Problem: How long does it take to elect a president, what like 2 years? I dont need 24 months to decide which ass-for-brains politician I can live with for the next 4 years.
Solution: Cage-match is over in one televised hour of power.
Problem: Billions of dollars spent in campaigns???
Solution: Cage-match actually MAKES the government hundreds of millions in advertising and results in lowering my taxes.
Problem: People spend the next four years complaining how their guy got screwed or we need to recount the recount which is the political equivilent to "na-na-na-na-boo-boo".

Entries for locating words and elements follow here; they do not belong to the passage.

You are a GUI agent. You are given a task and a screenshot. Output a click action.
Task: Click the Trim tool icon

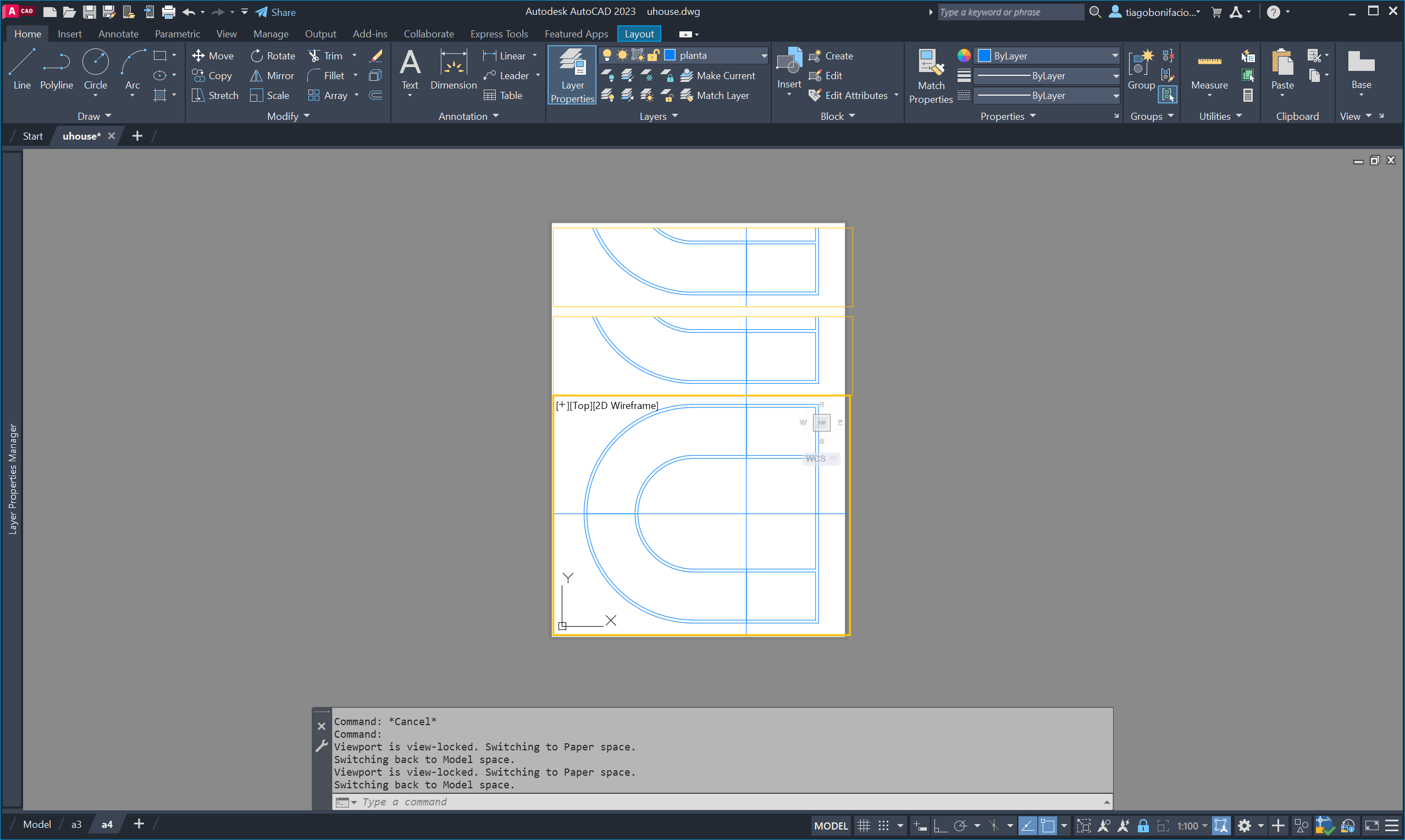tap(313, 56)
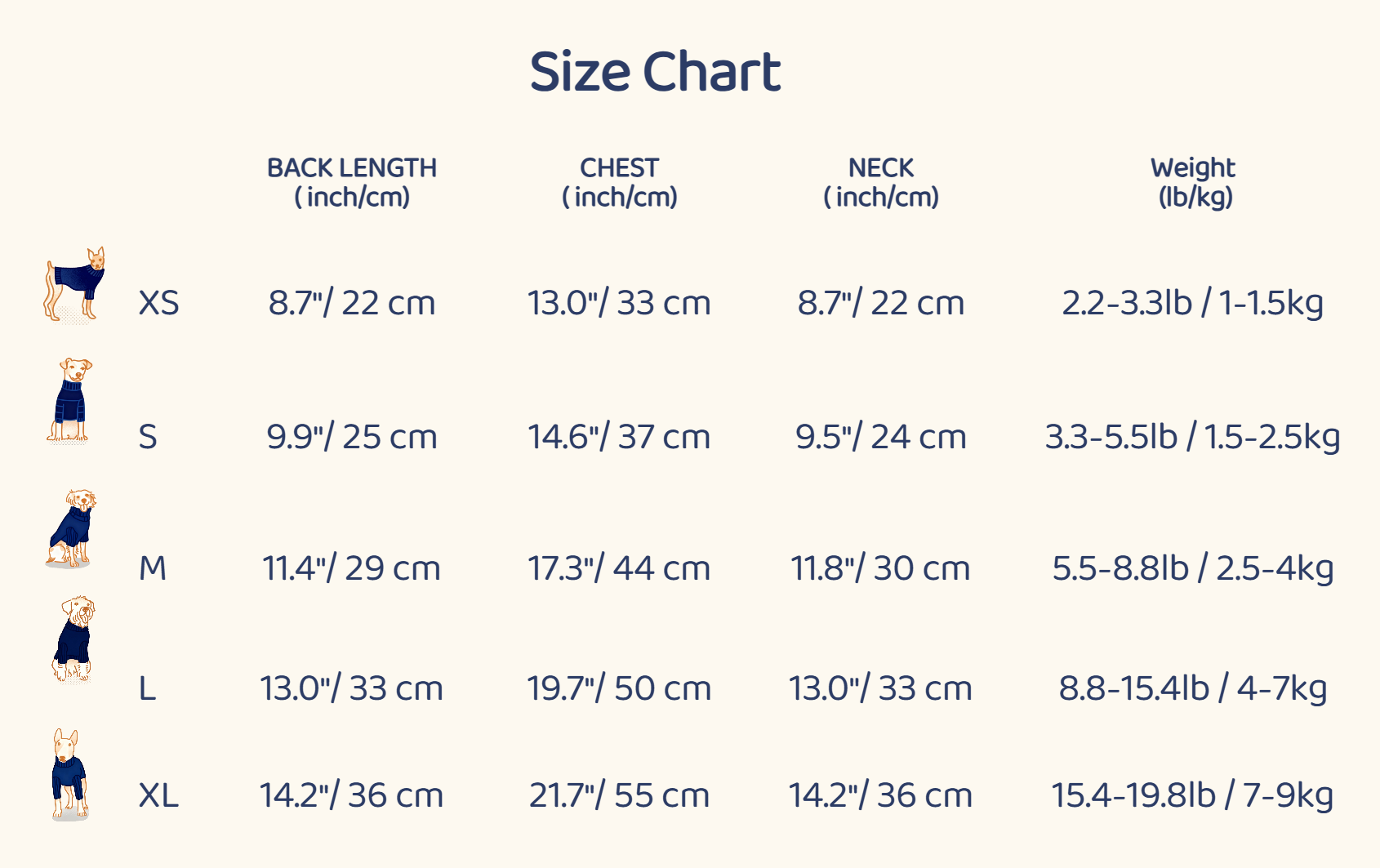Select the XS size label
This screenshot has height=868, width=1380.
(158, 303)

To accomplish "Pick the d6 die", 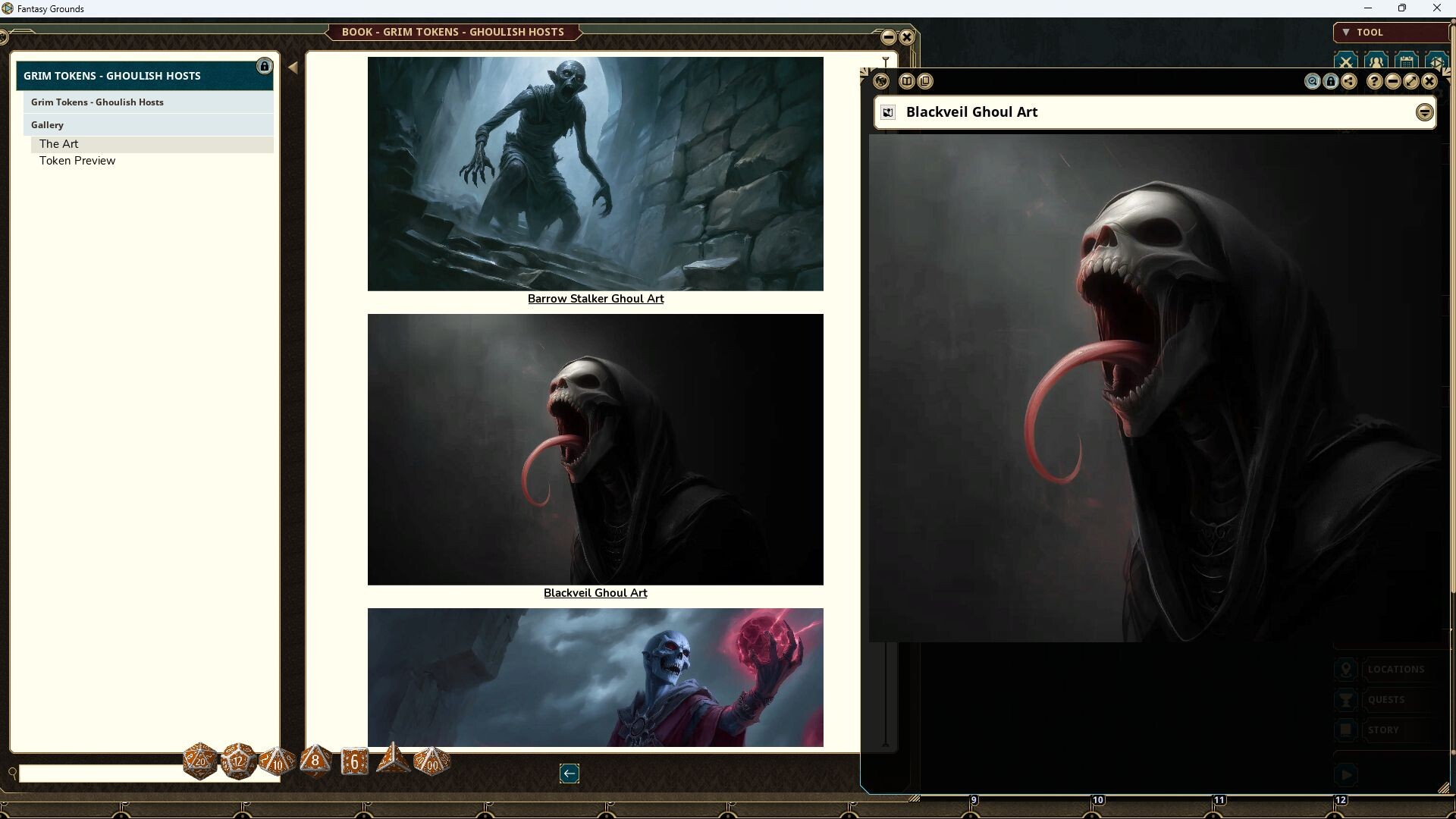I will [354, 761].
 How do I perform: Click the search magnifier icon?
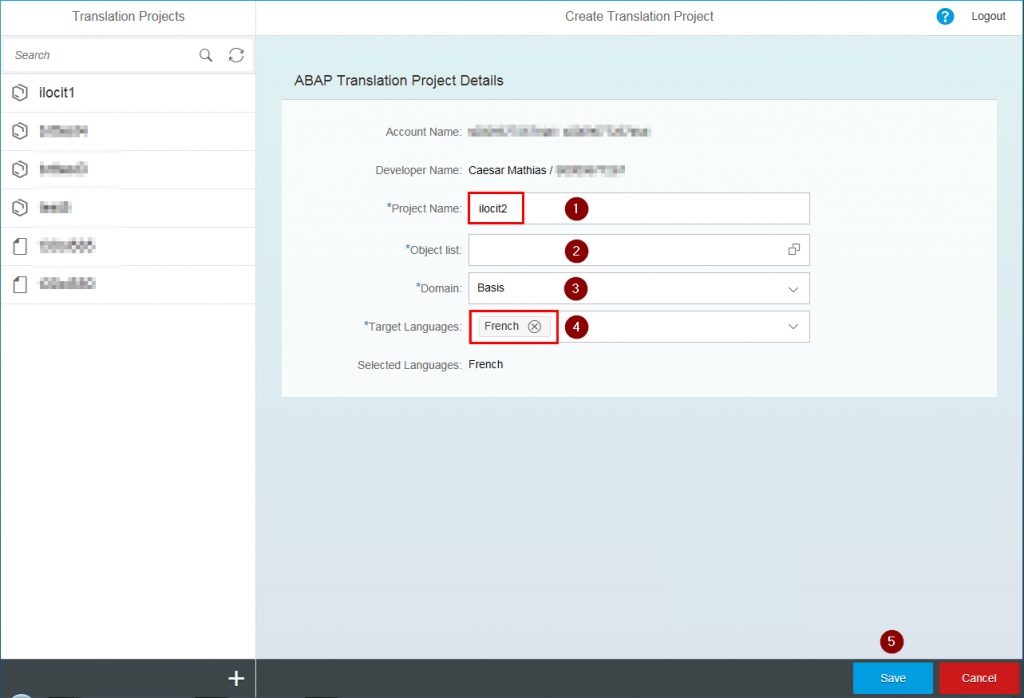point(206,55)
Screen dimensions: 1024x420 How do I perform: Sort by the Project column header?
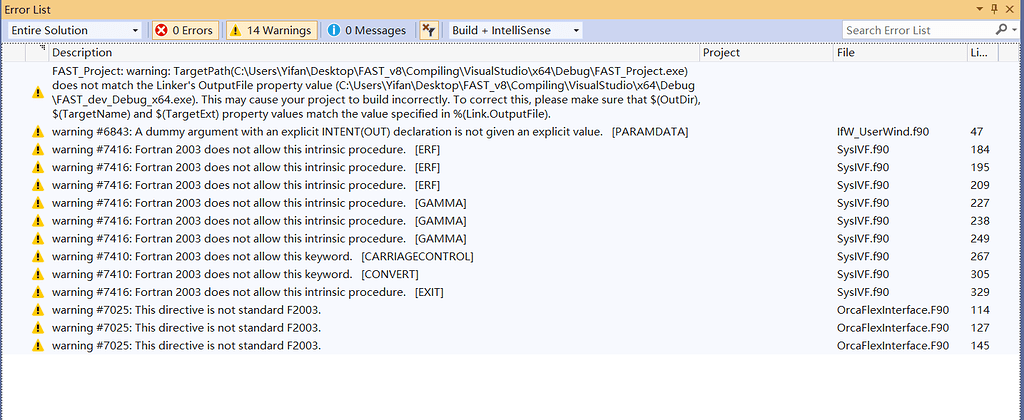click(x=764, y=52)
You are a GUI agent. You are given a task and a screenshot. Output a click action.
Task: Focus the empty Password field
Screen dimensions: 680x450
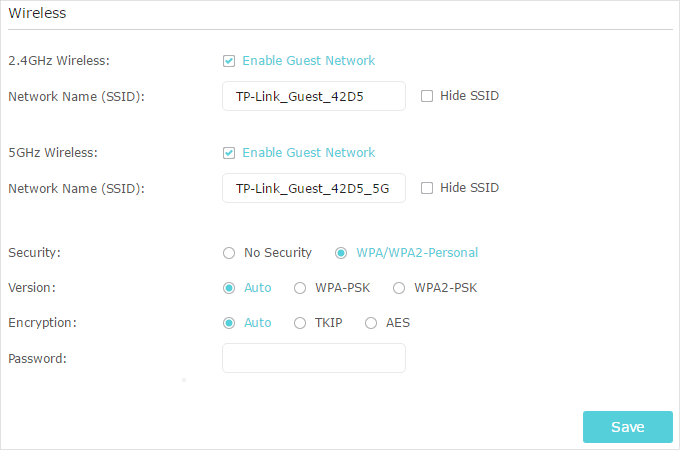[x=314, y=358]
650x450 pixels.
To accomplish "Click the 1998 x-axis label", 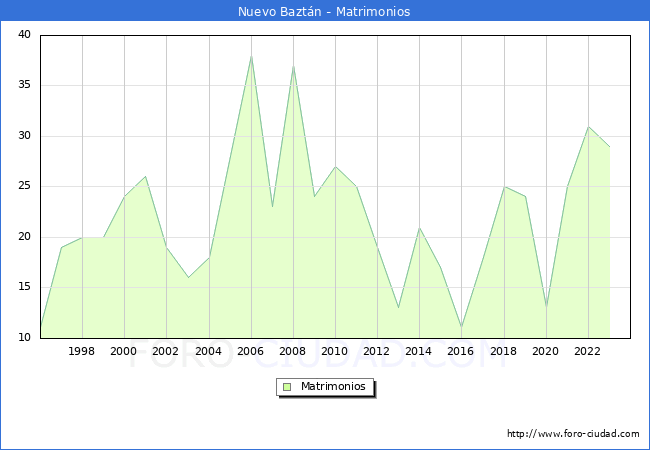I will [x=82, y=351].
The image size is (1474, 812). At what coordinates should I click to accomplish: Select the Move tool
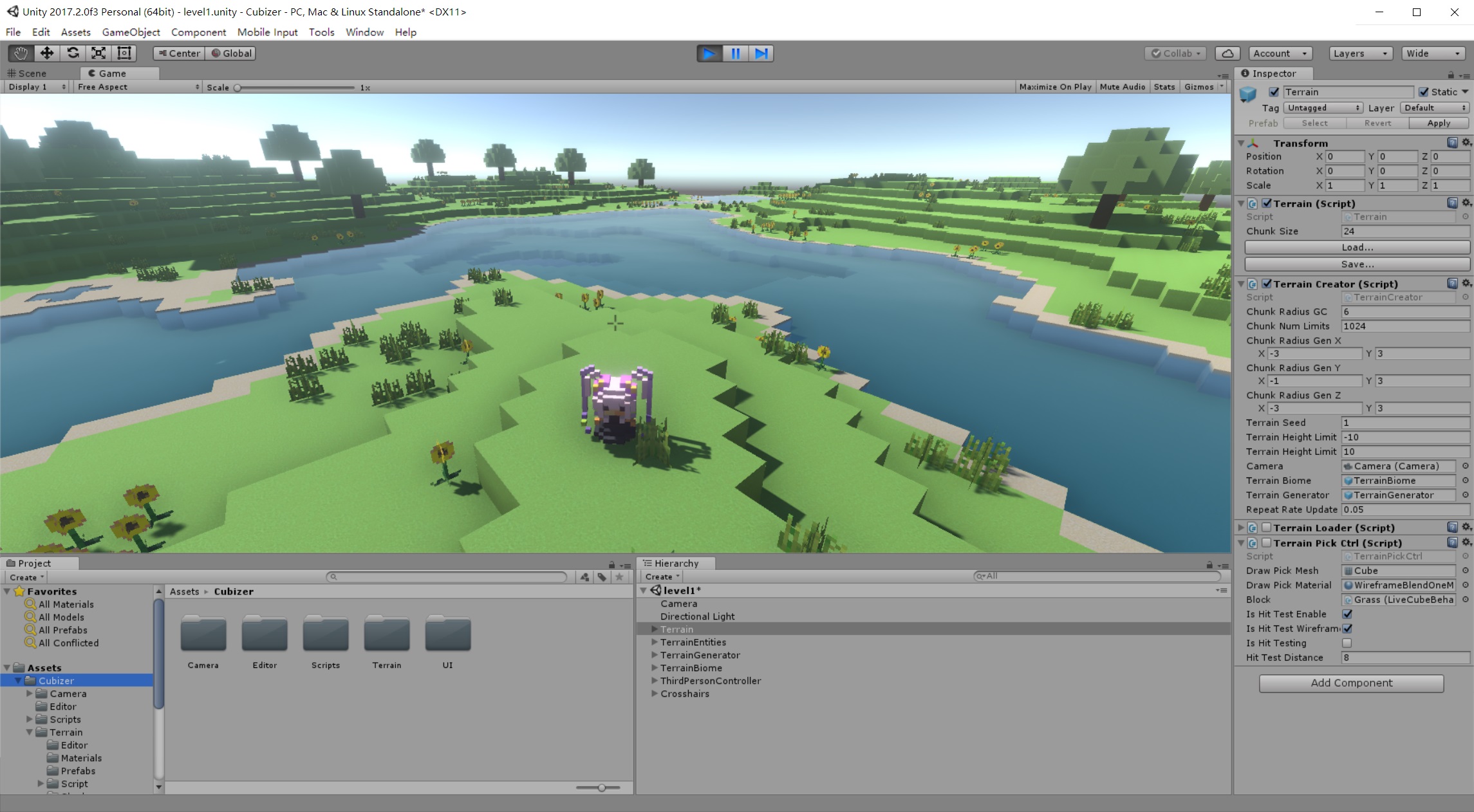46,53
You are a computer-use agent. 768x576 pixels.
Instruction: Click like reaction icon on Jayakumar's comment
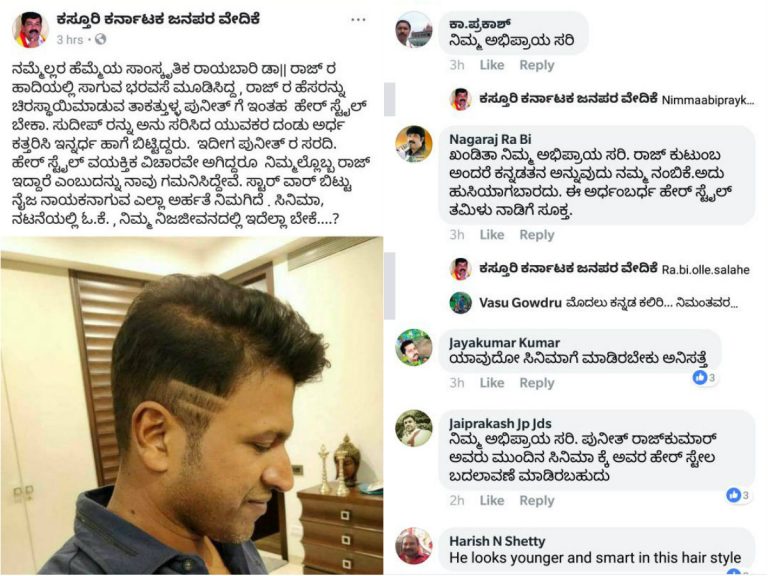coord(699,377)
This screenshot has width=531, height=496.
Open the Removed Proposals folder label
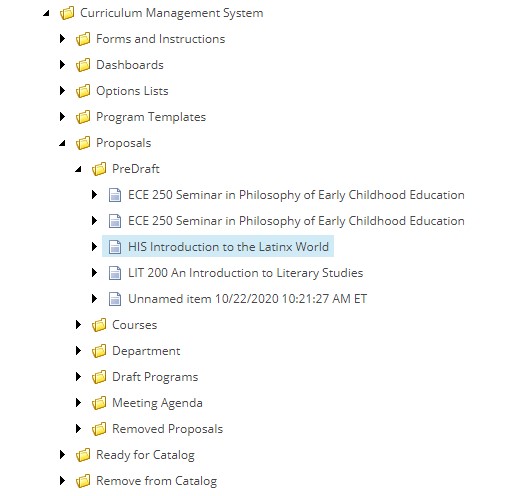(167, 429)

Solution: You dont need to do a recount when "Barak-The-Atomic-Obama" takes a folding metal chair to the face of "Hillary-The-Ball-Vise-Clinton". And nobody is going to complain about unfair politics when "Admiral John Q. McCain" (theres always 1 military themed patriot in every cast isnt there?) forces a submission tap-out from "Howling-Mad Zel Miller" with a wicked painful arm-bar.
I could go on and on, but clearly my plan is superior to the current system in nearly every way. So, get ready America.....its coming.....when you hear a tuxedoed Michael Buffer give his trademarked "llllets get rrrrrrrrrreeeeeaaaaady to ruuuuuuuuummble" you will know its an election year. You can thank me later.